## PROBLEM TO SOLVE
Reproduce, word for word, the stretch of the passage about school life in Otaki below from "one student exclaimed." through "in the country.".

## TEXT BLOCK
Middle school students grow vegetables in home economics class. Among the many different vegetables raised are eggplants, tomatoes, cucumbers, and daikon (Japanese radishes). Sometimes, the children share their harvest with the cafeteria kitchen.
For lunch, all the
pupils and teachers gather in the school's spacious cafeteria. Students
sit at tables arranged by school year. Students take turns setting tables,
wearing white aprons. The menu consists of daily specials and rice or
bread. Today's main dish is Chinese-style rice, steamed with an assortment
of meat, seafood, and vegetables, accompanied by consomme soup, salad
featuring bean-starch spaghetti, and a carton of milk. "Once a month,
we get to choose our own menu items. Next time I want to suggest ice cream!"
one student exclaimed.
The student union at the Otaki
School is quite active. There are seven divisions, including those for
administration, books, welfare, landscape gardening, and communications.
All 52 middle school students are involved in the union. Several activity
themes are chosen each July. One of this year's themes is volunteer
activities for Bangladesh. The students are thinking of collecting aluminum
cans and milk cartons, exchanging them at a recycling center for cash,
and making a donation through a village doctor who has done medical
work in the country.
One way in which the lifestyle
of children at the Otaki School differs from that of city kids is the
way they spend their time after school. Rather than attending juku (cram
schools), Otaki students spend their time working up a sweat playing sports
or helping grow vegetables on the family farm. The skiing season lasts
from November to May, and some students spend almost every vacation day
on the slopes. "The last time I ate at McDonald's was a year ago," laughs
a ninth grade boy. Daily life in Otaki flows calmly and peacefully.

## DATA FOR REVIEW

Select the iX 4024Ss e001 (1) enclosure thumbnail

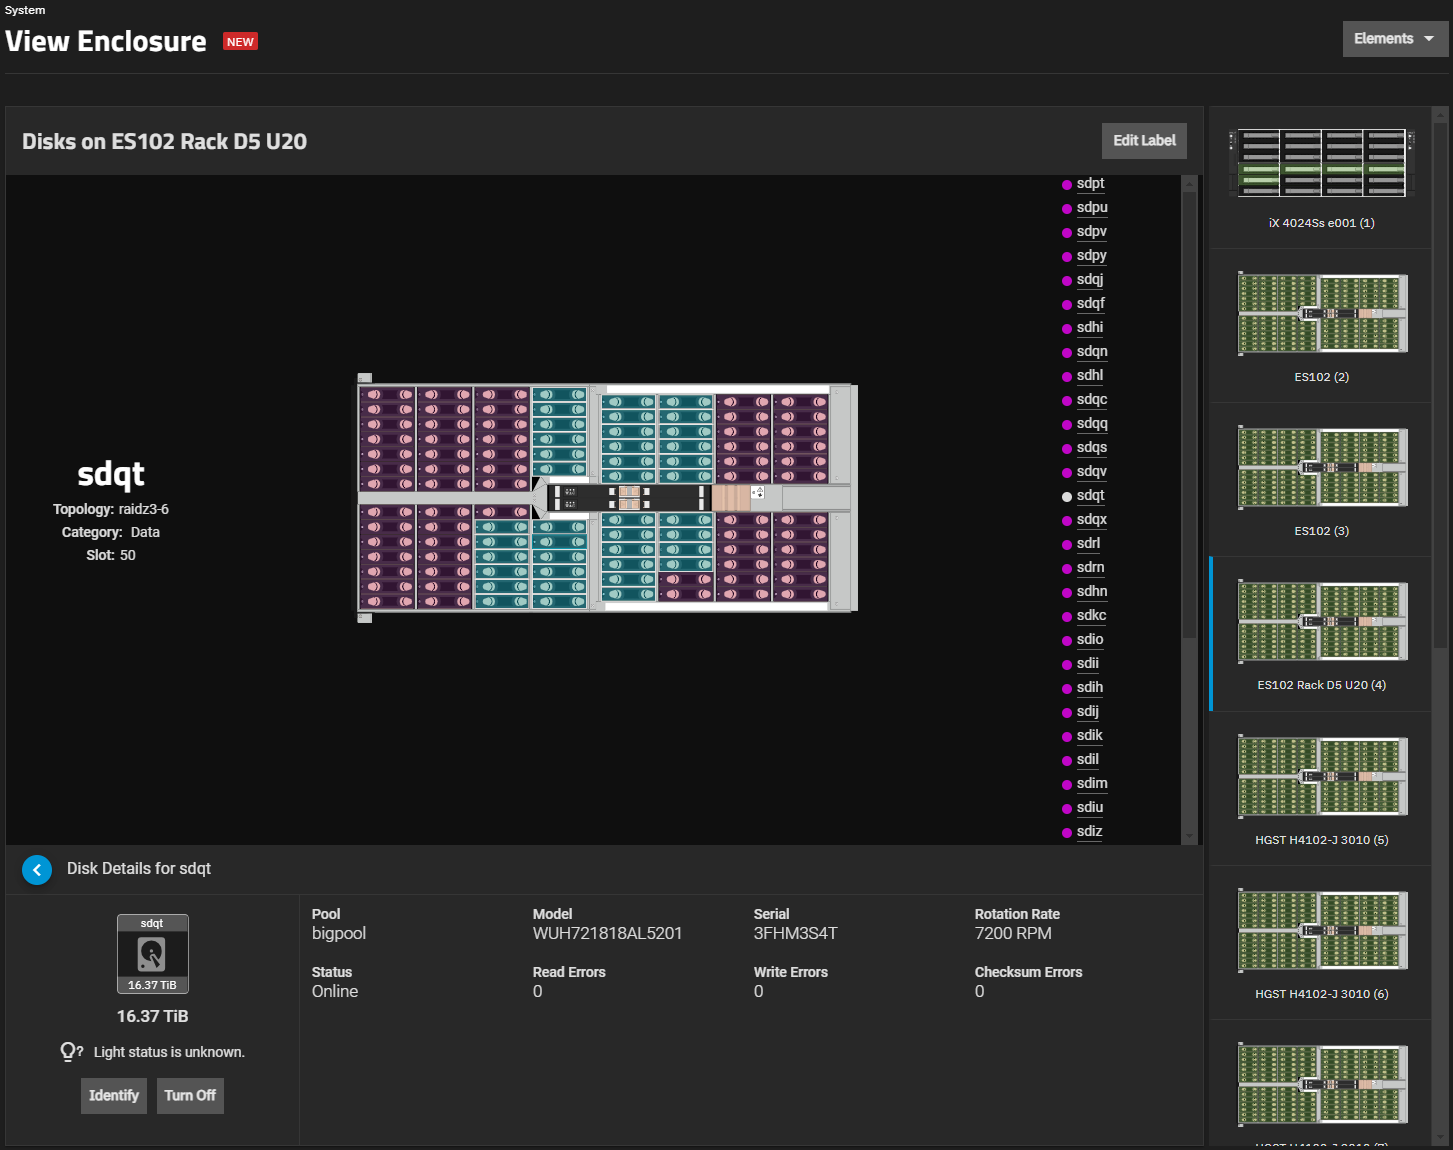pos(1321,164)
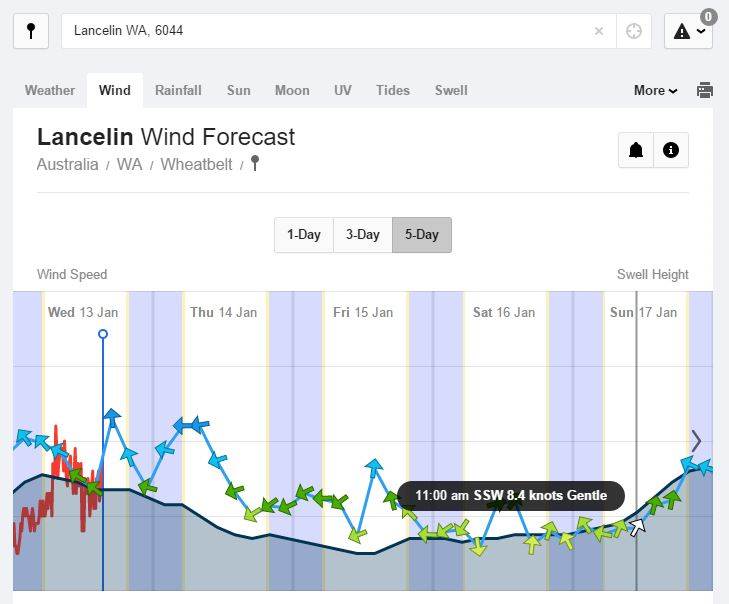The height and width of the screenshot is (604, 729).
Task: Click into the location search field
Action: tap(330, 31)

## EXERCISE OUTPUT
one student exclaimed.
The student union at the Otaki
School is quite active. There are seven divisions, including those for
administration, books, welfare, landscape gardening, and communications.
All 52 middle school students are involved in the union. Several activity
themes are chosen each July. One of this year's themes is volunteer
activities for Bangladesh. The students are thinking of collecting aluminum
cans and milk cartons, exchanging them at a recycling center for cash,
and making a donation through a village doctor who has done medical
work in the country.